When Nicole Daisy-Etienne, PhD ’05, learned in March 2020 that a Hempstead student in her care had COVID-19 symptoms and a parent too afraid of immigration to get the child medical care, the Derner Hempstead Child Clinic director and clinical supervisor went into action. She pulled together a newsletter containing all the places the students in the Hempstead Union Free School District and their families could get medical help, launching what would become a yearlong, monthly approach to helping an already socioeconomically disadvantaged community deal with the impact of the pandemic.
And that was only a few months after she had taken on her new role. She was appointed to lead this community-based psychotherapy program in Fall 2019, following Professor Kirkland Vaughans, PhD ’85, who served as clinic director for eight years.
Since 2015, the Gordon F. Derner School of Psychology has sponsored a clinic at which Derner clinical psychology and school psychology doctoral students, under the direction of Dr. Vaughans, provide individual and family psychotherapy to children and teens from the community of Hempstead, New York. The children experience a range of difficulties from ADHD to post-traumatic stress disorder.
The newsletter—which is now a quarterly motivational tool sent to the entire school district—is one of the ways Dr. Daisy-Etienne and her staff meet the clinic’s mission to provide therapy to children in kindergarten through 12th grade and their families within the Hempstead community. Since Fall 2019, the clinic has been based at the Hempstead middle school but online telehealth has been implemented since March 2020 to ensure the safety of the doctoral students and patients within the community.
Another mission of the clinic is to work with the doctoral students and postdoctoral students at the Gordon F. Derner School of Psychology. The current number of students doing the externship at the clinic to obtain clinical training has increased from five in 2020 to 12 in 2021, with 14 enrolled for this school year. In addition, this fall, students from the School of Social Work will be providing case management and therapy. Dr. Daisy-Etienne, who is also an adjunct professor at Derner, said the students are interested in working with the community.
“It’s a challenging population because there’s a lot of guardedness and a lot of trauma within the community. One of the things we want to do is train the doctoral students and the social workers in the school district in mentalization-based therapy, an evidence-based psychodynamic treatment, so they can, in turn, help students to improve their self-regulation,” she said. Ionas Sapountzis, PhD, associate professor at Derner, provides training in mentalization during the case conferences, which is a place where the students are taught to apply the skills that they are learning.
In May, to help the doctoral students process some of the difficult trauma cases they were experiencing due to the impact of COVID on the Hempstead community, Dr. Daisy-Etienne initiated two-hour, weekly case conferences. “These have also been valuable during this challenging year for postdoc students and doctoral students in training,” she said.
Another initiative she introduced in March 2020 was to offer individual telehealth therapy via Zoom for school-aged children as well as a virtual parent support group, individual therapy for parents, and parent and student workshops.

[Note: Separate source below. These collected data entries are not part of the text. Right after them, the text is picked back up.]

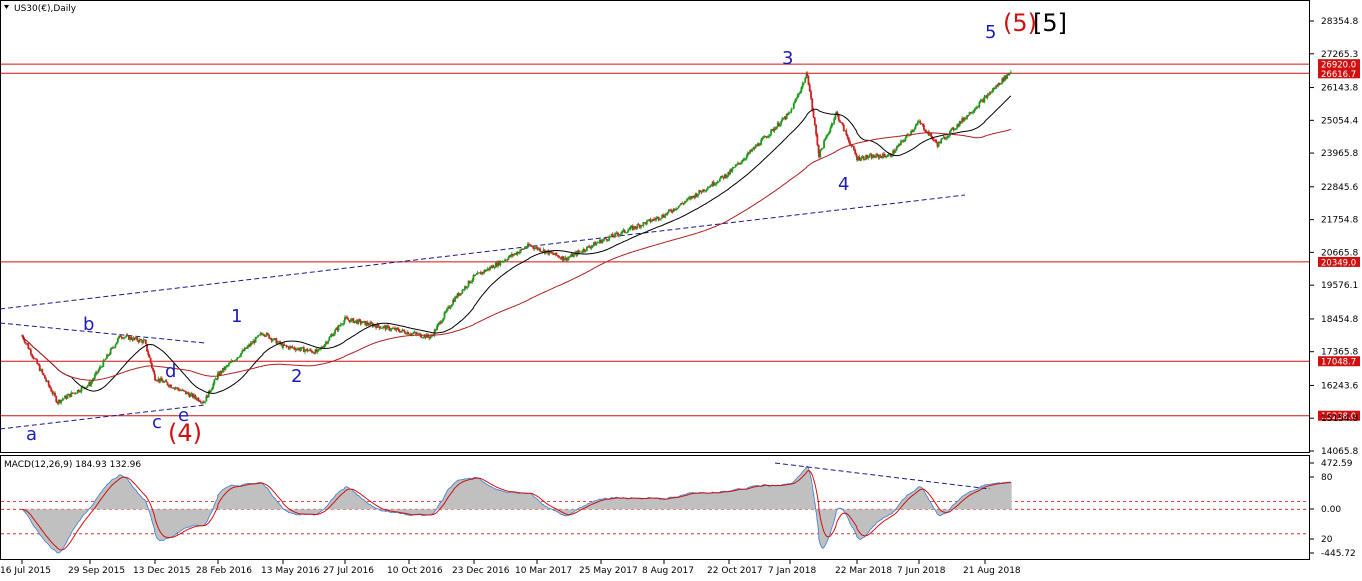 Image resolution: width=1362 pixels, height=581 pixels. Describe the element at coordinates (1340, 55) in the screenshot. I see `price-tick-label: 27265.3` at that location. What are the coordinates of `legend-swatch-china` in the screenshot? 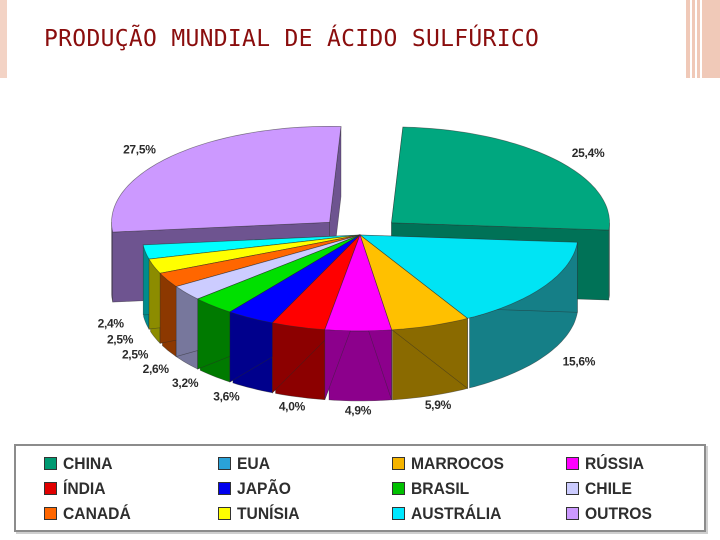 It's located at (50, 464).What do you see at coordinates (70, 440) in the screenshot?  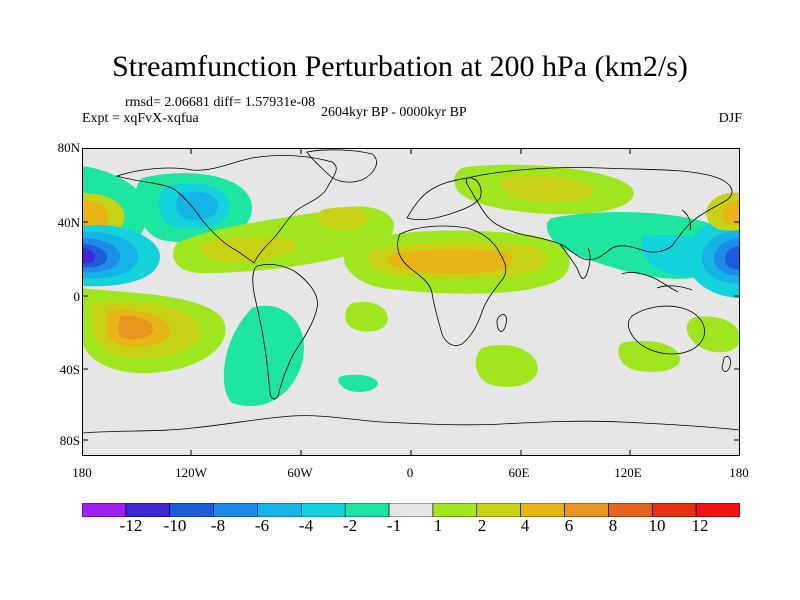 I see `lat-tick-80s: 80S` at bounding box center [70, 440].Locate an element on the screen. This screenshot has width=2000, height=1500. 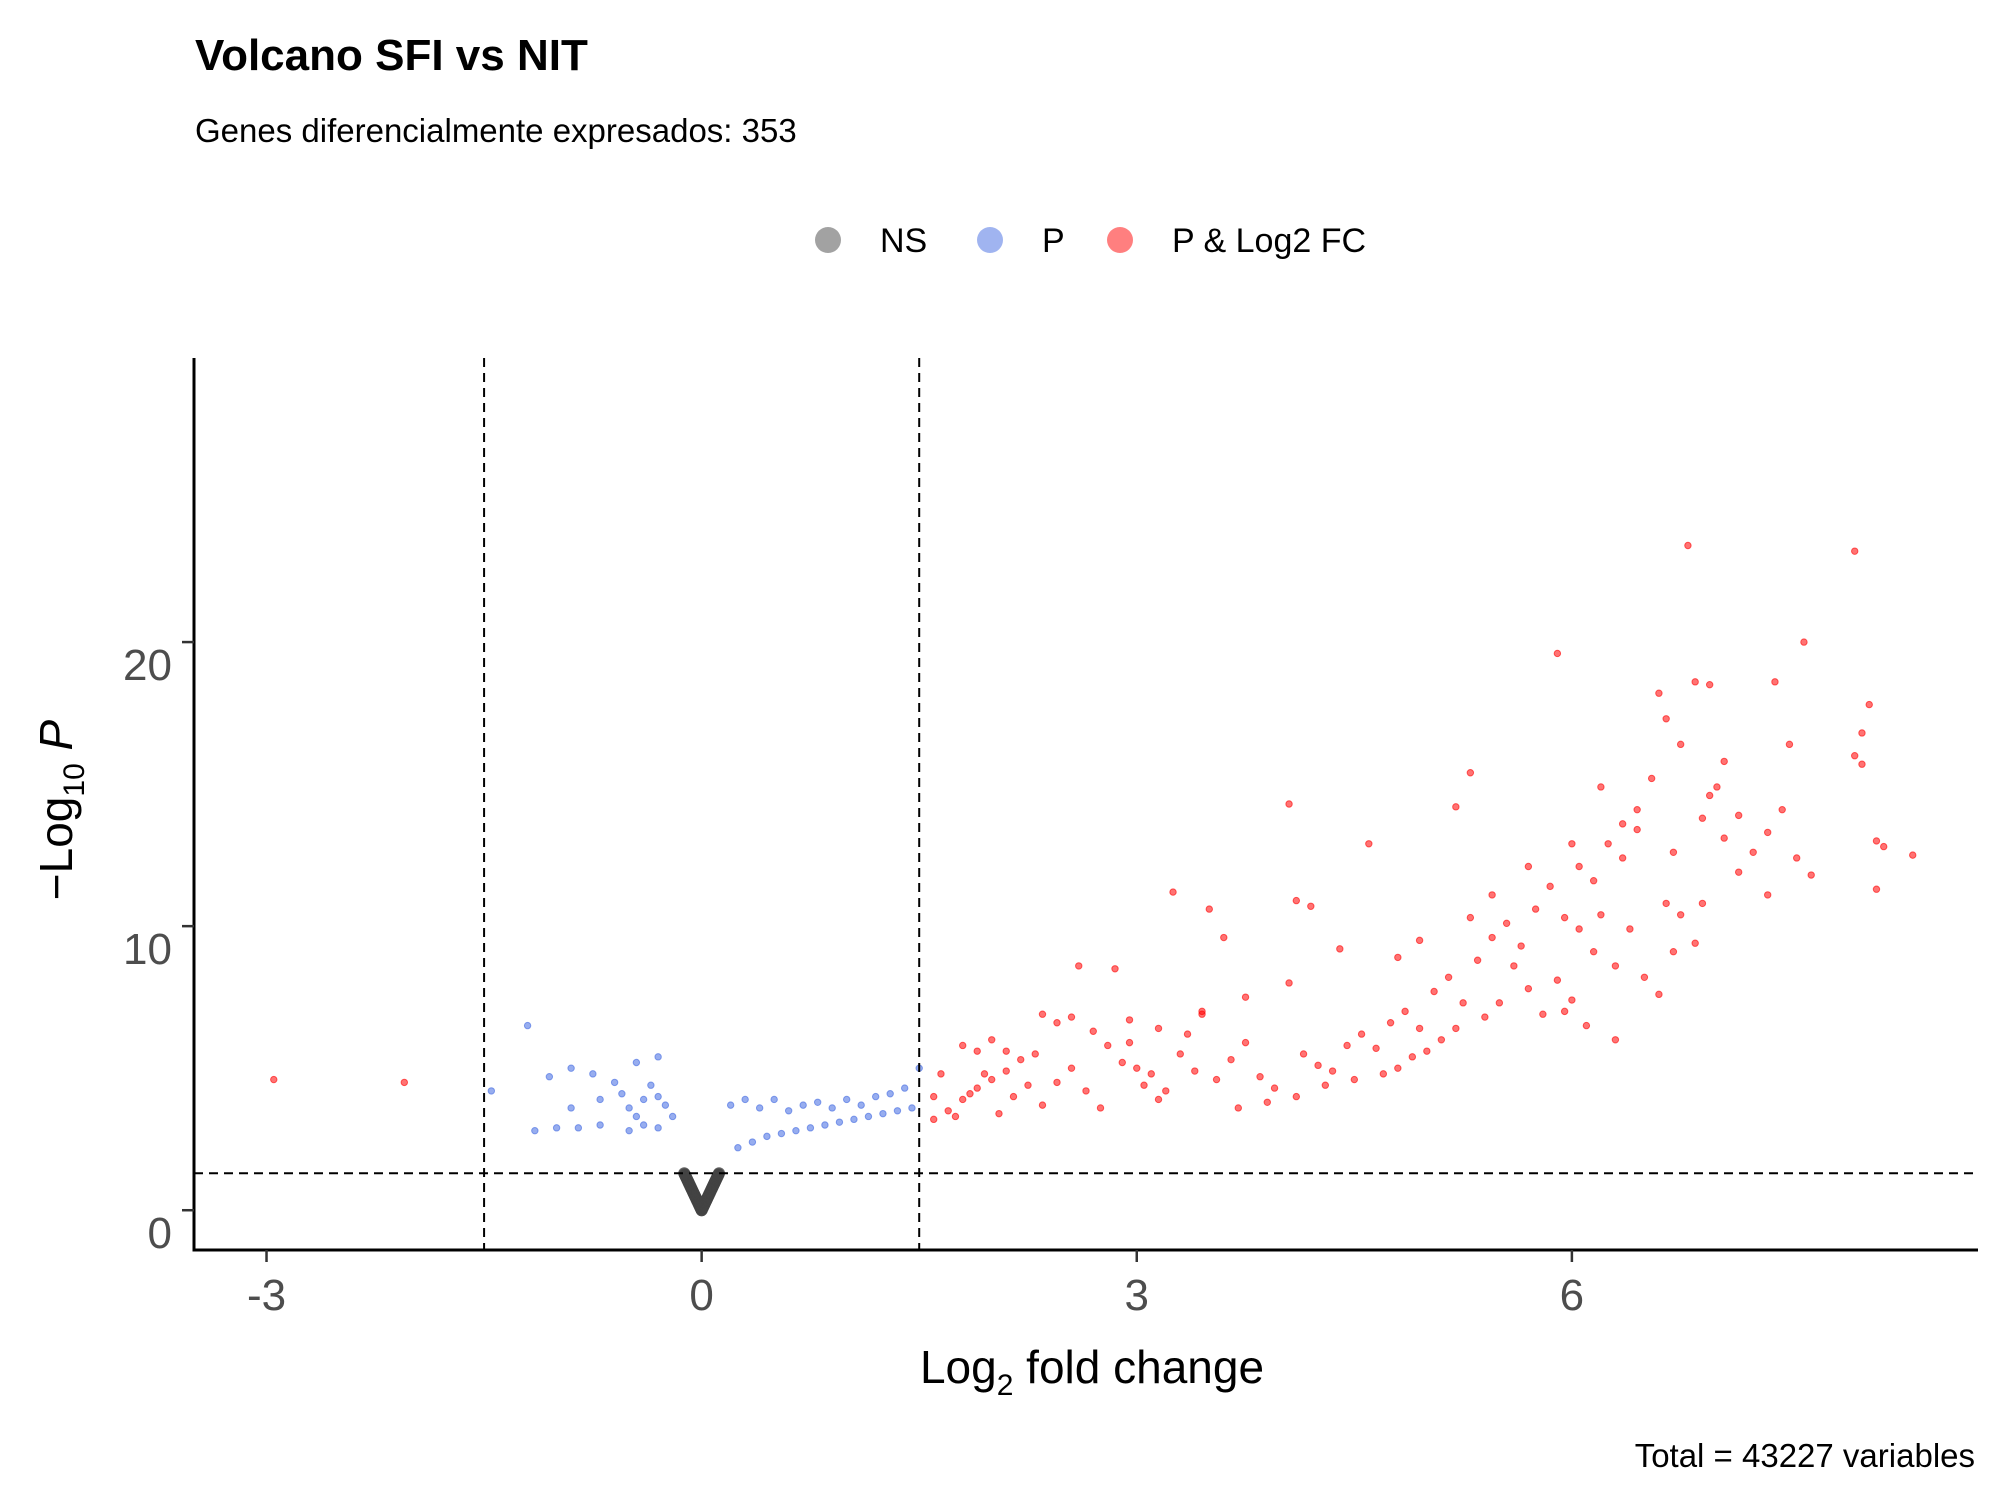
y-tick-label-0: 0 is located at coordinates (160, 1234). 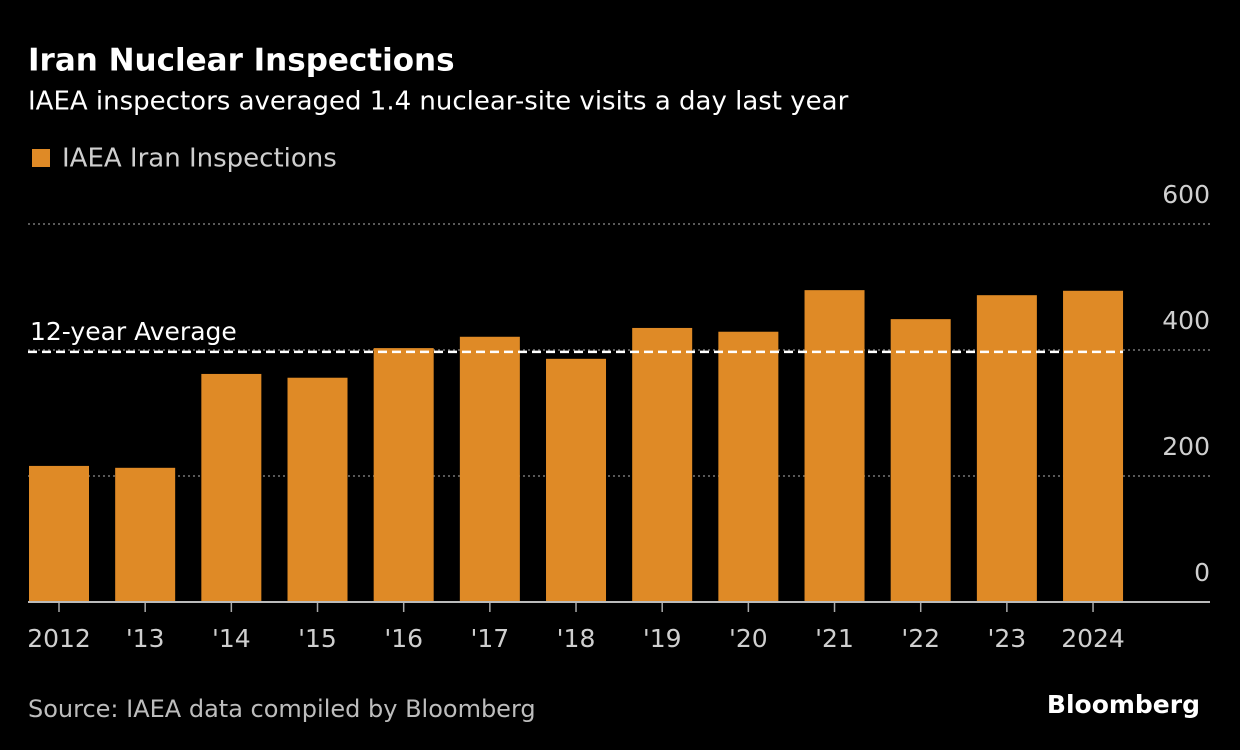 What do you see at coordinates (282, 709) in the screenshot?
I see `source-note: Source: IAEA data compiled by Bloomberg` at bounding box center [282, 709]. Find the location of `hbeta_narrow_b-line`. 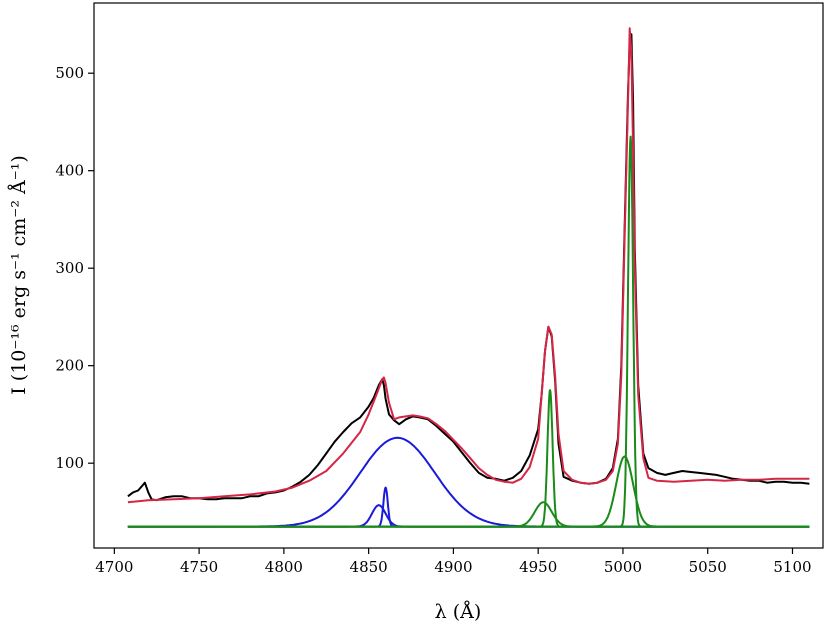

hbeta_narrow_b-line is located at coordinates (468, 507).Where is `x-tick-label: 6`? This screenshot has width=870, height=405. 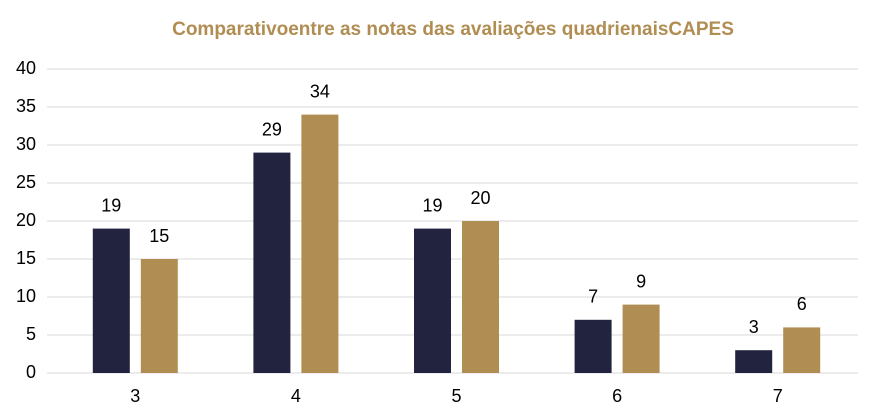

The clinic has been treating 75 children and five parents who did individual therapy and a few who did group therapy. “Compared to previous years, where we had no parent involvement, that was huge for us to be able to tap into a community that’s very guarded,” Dr. Daisy-Etienne said.
Throughout the pandemic, Dr. Daisy-Etienne said the Adelphi students “have been highly motivated to engage our students and have been instrumental and creative in terms of finding ways to do play therapy online.”
Clinical measures have been used at the clinic to assess symptoms and progress. Dr. Vaughans implemented the Behavior Assessment System for Children, third edition (BASC-3), in Fall 2019, a measure that assesses emotional and behavioral symptoms. Since then, Drs. Vaughans and Daisy-Etienne have implemented the Reflective Functioning Questionnaire (RFQ), to assess mentalization and self-regulation, and the Adverse Childhood Experiences (ACE) screening, which is requested for both the parent/guardian and child to assess intergenerational trauma.
“The RFQ assesses reflective functioning or mentalizing, which refers to our capacity to understand the mental states of ourselves and others, such as feelings, desires and attitudes. This fall, we hope to begin research with the data we have collected from the measures,” Dr. Daisy-Etienne said.
The goal is to both determine how to provide better services to the community at large, as well as open the door to having doctoral students use the data for their research—two more ways she said the clinic is meeting its original mission.
“One of the reasons that Dr. Vaughans founded this clinic was because kindergartners were getting suspended or expelled from school, and he wanted to make sure that they and their parents have the tools to help the students to regulate their emotions better so they’re not breaking school rules,” she said, adding that Jacques Barber, PhD, dean of the Gordon F. Derner School of Psychology, has supported and advocated for the clinic from day one. “I’m really happy to be a part of the clinic—especially during this challenging year—and to help Dr. Vaughans’ vision come to fruition and continue to grow.”